▶ **TASK DIRECTIONS**: Render the part of the entries that opens with the line containing "You are a computer-use agent. Screen" and closes with the line containing "Image resolution: width=466" as a Markdown table with the columns Number and Entry line. Give one row per line, number the rows in order, and leave out any blank lines.

▶ **Element and text location data**:
★ ★ ★ ★

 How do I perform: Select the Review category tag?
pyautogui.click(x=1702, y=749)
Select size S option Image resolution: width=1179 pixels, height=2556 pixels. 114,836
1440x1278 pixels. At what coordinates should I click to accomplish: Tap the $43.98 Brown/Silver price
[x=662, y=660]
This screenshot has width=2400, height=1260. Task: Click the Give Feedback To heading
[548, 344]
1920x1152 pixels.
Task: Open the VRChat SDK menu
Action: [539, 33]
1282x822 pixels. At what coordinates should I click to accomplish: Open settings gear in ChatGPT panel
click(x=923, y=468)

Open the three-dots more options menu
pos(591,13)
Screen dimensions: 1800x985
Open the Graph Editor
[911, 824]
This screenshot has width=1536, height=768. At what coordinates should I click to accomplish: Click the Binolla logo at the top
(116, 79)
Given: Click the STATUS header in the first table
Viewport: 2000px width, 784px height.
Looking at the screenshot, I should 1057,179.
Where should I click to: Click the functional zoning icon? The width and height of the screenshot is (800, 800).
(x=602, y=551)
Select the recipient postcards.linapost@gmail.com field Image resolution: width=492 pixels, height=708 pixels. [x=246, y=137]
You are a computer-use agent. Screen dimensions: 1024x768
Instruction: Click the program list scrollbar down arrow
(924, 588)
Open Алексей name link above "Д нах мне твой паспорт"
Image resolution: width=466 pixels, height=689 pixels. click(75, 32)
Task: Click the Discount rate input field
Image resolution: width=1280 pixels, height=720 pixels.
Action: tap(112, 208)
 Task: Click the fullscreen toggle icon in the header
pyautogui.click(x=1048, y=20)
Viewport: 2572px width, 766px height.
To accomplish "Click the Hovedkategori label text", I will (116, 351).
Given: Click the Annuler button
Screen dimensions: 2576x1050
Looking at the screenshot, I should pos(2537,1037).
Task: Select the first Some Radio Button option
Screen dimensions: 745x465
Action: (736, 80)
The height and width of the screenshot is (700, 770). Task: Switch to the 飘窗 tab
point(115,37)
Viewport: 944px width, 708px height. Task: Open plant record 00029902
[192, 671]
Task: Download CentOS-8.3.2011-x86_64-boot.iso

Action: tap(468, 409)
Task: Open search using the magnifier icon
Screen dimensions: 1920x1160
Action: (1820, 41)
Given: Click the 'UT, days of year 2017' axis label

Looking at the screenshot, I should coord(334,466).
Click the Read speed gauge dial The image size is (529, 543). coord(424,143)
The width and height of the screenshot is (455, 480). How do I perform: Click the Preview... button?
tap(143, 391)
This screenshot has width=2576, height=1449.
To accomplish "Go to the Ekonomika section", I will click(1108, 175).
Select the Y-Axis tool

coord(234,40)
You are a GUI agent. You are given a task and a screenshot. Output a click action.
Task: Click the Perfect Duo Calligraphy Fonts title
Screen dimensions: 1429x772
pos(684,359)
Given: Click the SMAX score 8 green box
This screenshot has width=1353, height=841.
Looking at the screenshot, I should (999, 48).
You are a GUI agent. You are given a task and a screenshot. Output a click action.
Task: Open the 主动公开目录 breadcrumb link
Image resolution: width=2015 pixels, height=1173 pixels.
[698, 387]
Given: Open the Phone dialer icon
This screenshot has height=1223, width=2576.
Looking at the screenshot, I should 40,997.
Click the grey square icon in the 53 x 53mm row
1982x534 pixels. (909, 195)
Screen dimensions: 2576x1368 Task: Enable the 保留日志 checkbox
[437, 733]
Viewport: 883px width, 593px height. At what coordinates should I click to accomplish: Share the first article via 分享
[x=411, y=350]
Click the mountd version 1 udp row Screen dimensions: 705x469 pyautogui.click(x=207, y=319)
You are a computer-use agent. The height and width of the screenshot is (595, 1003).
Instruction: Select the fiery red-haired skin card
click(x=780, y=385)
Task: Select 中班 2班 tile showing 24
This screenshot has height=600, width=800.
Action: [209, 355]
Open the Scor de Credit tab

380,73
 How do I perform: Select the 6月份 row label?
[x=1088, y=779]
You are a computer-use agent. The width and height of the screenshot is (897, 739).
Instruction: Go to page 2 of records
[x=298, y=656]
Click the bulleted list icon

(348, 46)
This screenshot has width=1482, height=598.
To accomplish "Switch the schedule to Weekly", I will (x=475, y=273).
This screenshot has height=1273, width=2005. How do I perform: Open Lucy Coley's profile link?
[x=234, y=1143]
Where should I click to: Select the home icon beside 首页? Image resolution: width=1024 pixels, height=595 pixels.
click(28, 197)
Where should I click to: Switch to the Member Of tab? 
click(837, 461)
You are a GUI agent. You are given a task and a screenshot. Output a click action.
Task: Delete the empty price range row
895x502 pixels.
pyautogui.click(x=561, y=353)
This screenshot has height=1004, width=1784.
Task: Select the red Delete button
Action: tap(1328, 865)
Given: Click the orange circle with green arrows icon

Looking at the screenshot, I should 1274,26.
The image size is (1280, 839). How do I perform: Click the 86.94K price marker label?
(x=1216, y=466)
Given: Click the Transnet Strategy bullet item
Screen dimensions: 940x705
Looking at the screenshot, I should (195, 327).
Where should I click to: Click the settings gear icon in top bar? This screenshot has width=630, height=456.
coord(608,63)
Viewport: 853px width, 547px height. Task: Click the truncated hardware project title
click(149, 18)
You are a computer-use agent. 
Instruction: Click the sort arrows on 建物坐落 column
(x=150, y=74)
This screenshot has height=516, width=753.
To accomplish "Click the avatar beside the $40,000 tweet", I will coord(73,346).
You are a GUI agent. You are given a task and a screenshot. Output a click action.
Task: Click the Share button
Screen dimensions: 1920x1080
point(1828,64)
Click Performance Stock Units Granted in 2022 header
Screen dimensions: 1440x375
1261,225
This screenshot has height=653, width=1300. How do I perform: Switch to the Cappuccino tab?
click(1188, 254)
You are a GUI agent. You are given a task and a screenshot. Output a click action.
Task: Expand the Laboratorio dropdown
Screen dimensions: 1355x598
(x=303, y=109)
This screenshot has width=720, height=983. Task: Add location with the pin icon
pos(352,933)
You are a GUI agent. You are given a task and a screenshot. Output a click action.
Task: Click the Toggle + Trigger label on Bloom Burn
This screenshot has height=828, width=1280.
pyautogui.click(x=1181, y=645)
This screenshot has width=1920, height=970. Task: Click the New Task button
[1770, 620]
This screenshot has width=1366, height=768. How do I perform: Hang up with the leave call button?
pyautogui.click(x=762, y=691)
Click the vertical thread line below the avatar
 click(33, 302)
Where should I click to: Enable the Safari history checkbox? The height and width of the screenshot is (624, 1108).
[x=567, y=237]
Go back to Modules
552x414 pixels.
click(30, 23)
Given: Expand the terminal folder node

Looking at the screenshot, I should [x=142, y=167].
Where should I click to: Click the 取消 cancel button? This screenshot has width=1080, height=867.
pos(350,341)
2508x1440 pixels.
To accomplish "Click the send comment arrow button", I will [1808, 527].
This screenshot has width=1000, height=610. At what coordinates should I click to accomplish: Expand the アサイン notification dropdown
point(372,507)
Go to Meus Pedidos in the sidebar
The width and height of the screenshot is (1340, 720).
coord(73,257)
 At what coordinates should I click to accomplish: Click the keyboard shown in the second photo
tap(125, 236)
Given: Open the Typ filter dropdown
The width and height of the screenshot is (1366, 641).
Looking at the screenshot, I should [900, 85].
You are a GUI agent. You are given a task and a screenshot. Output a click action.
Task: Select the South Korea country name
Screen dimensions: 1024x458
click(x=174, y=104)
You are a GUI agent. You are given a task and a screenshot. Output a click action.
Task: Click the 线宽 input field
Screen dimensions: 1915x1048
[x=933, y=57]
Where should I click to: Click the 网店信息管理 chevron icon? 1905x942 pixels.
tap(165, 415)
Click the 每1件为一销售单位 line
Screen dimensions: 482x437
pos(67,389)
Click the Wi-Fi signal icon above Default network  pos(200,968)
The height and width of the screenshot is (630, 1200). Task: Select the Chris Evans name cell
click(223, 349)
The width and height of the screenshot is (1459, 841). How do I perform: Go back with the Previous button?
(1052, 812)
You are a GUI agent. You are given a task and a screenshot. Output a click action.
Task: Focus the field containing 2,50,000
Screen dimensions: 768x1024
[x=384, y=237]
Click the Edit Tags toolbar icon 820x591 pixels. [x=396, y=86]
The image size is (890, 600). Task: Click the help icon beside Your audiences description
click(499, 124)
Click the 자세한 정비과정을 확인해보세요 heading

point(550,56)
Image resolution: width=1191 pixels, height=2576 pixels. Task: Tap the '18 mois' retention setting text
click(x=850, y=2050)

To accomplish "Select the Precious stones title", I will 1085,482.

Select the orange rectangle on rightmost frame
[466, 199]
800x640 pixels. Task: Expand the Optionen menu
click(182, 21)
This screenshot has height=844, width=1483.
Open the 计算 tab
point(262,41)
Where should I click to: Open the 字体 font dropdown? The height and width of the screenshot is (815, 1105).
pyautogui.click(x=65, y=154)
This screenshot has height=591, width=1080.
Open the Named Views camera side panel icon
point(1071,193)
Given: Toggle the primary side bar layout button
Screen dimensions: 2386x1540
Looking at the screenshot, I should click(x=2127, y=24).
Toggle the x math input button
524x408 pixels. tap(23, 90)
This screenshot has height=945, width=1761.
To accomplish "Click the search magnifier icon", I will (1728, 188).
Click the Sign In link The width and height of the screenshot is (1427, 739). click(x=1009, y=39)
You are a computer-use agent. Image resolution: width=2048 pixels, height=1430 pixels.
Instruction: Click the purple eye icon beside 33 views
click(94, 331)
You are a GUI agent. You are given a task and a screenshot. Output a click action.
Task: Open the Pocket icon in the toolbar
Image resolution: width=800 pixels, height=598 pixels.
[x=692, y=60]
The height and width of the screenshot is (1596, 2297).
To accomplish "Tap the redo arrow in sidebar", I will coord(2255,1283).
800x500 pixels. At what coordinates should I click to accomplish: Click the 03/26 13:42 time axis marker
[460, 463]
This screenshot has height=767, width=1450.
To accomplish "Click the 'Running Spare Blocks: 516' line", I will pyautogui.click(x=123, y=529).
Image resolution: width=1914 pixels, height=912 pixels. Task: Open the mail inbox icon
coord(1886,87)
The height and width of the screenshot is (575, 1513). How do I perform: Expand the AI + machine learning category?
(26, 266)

★ ★ ★ ★

▶ **RESULT OF THE EXERCISE**:
| Number | Entry line |
|---|---|
| 1 | You are a computer-use agent. Screen dimensions: 1024x768 |
| 2 | Instruction: Click the program list scrollbar down arrow |
| 3 | (924, 588) |
| 4 | Open Алексей name link above "Д нах мне твой паспорт" |
| 5 | Image resolution: width=466 pixels, height=689 pixels. click(75, 32) |